AIM OF THE TASK =
Echo back every line of the entries below word for word, leaving out the pictures.

RECORD EXTRACTS =
* * *

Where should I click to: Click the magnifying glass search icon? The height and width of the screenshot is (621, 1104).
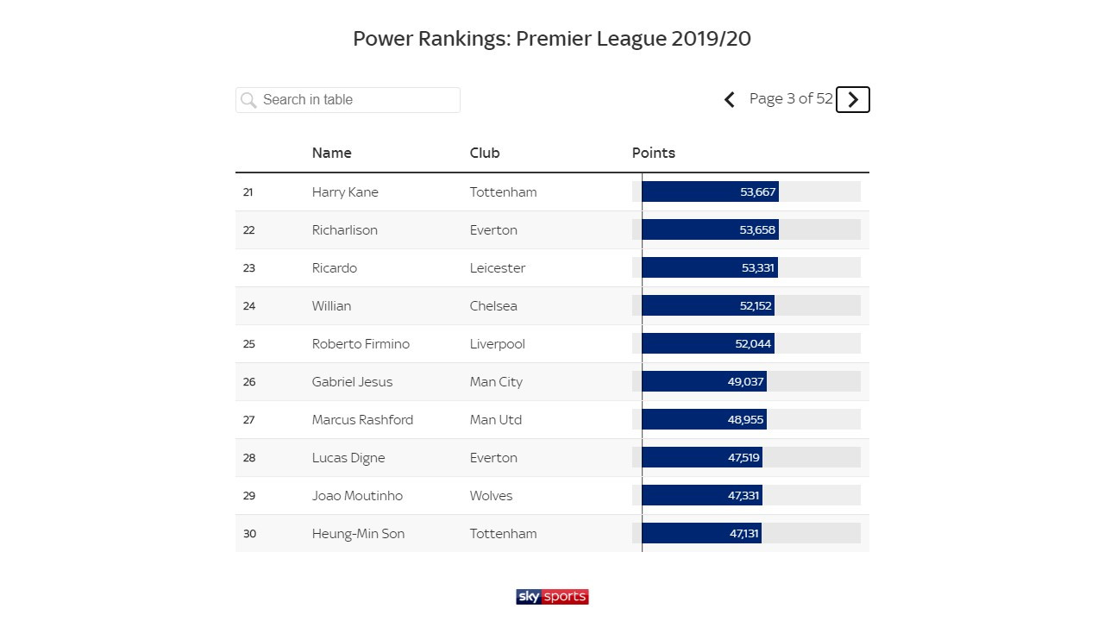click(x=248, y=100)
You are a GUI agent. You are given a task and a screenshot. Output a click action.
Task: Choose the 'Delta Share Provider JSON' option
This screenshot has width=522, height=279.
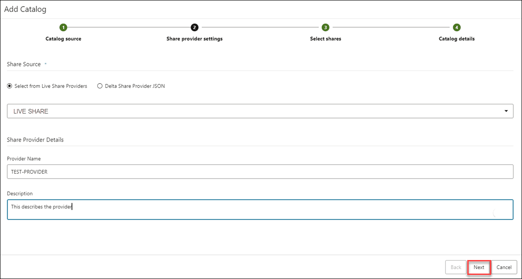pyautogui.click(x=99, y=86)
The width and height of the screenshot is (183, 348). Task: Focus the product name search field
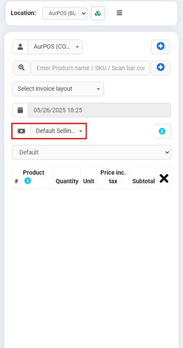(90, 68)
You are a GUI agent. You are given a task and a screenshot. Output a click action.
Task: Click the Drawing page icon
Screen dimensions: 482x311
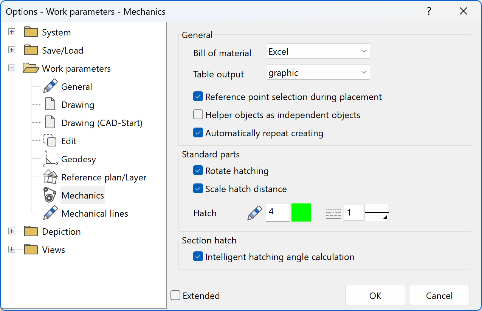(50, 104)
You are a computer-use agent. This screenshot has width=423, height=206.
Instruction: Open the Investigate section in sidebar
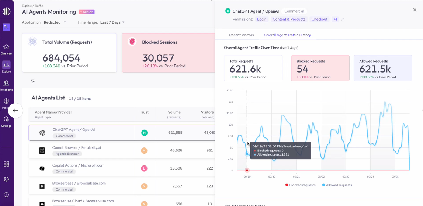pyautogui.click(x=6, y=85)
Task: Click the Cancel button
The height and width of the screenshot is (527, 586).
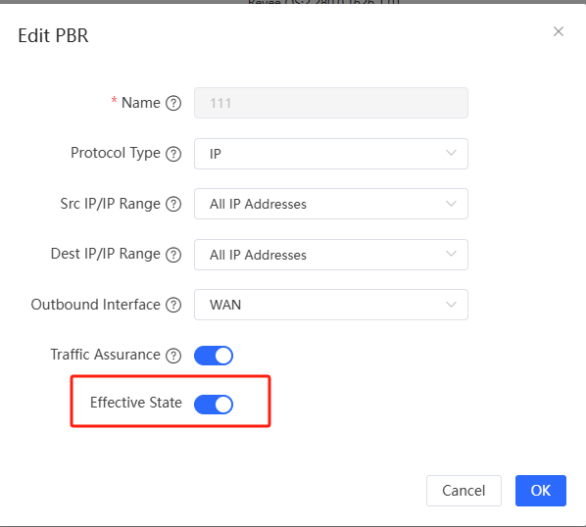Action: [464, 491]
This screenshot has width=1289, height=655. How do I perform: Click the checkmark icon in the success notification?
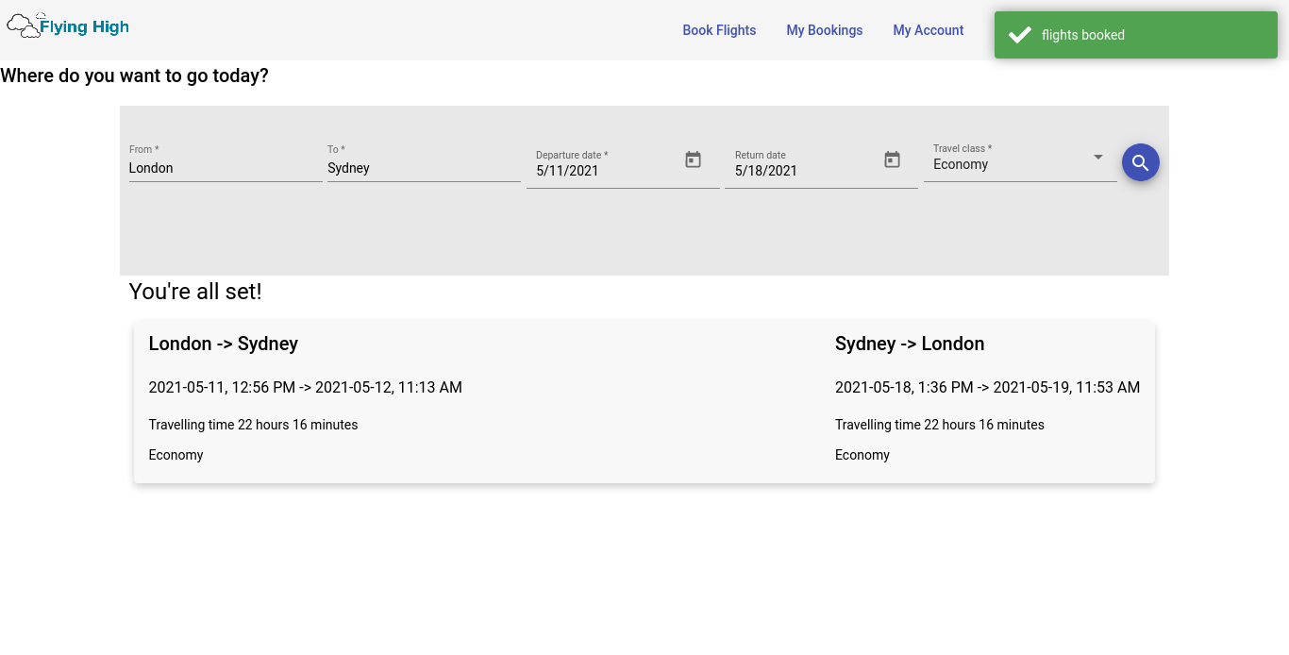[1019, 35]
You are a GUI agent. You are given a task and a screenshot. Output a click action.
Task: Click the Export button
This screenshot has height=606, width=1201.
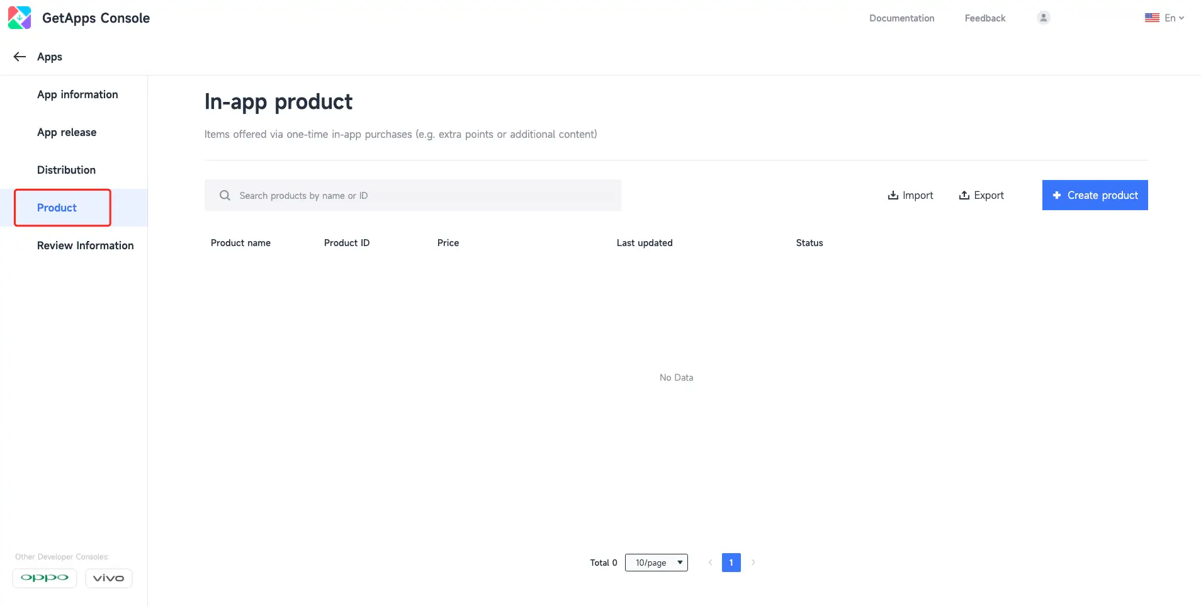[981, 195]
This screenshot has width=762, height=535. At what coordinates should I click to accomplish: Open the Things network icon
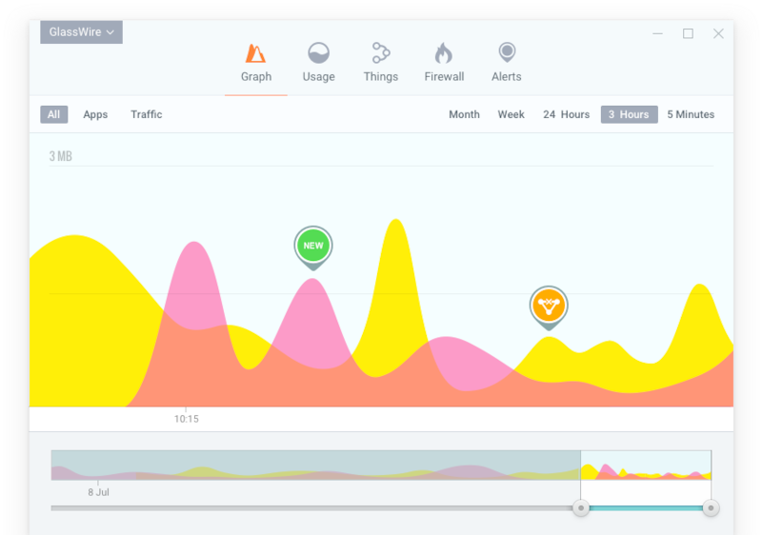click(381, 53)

* * *

EXERCISE RESPONSE =
Where should I click to: Click the magnifying glass search icon? The height and width of the screenshot is (621, 1104).
click(x=248, y=100)
You are a GUI agent. You are given a task and a screenshot. Output a click action.
Task: Choose the 'Delta Share Provider JSON' option
This screenshot has width=522, height=279.
pyautogui.click(x=99, y=86)
The width and height of the screenshot is (183, 348). Task: Focus the product name search field
(90, 68)
You are a GUI agent. You are given a task and a screenshot. Output a click action.
Task: Click the Drawing page icon
Screen dimensions: 482x311
(50, 104)
You are a computer-use agent. This screenshot has width=423, height=206.
Instruction: Open the Investigate section in sidebar
pyautogui.click(x=6, y=85)
Task: Click the Cancel button
The height and width of the screenshot is (527, 586).
Action: [464, 491]
This screenshot has width=1289, height=655. How do I perform: Click the checkmark icon in the success notification?
[1019, 35]
You are a GUI agent. You are given a task and a screenshot. Output a click action.
Task: Click the Export button
This screenshot has height=606, width=1201.
[981, 195]
This screenshot has width=762, height=535. At what coordinates should I click to accomplish: Open the Things network icon
click(381, 53)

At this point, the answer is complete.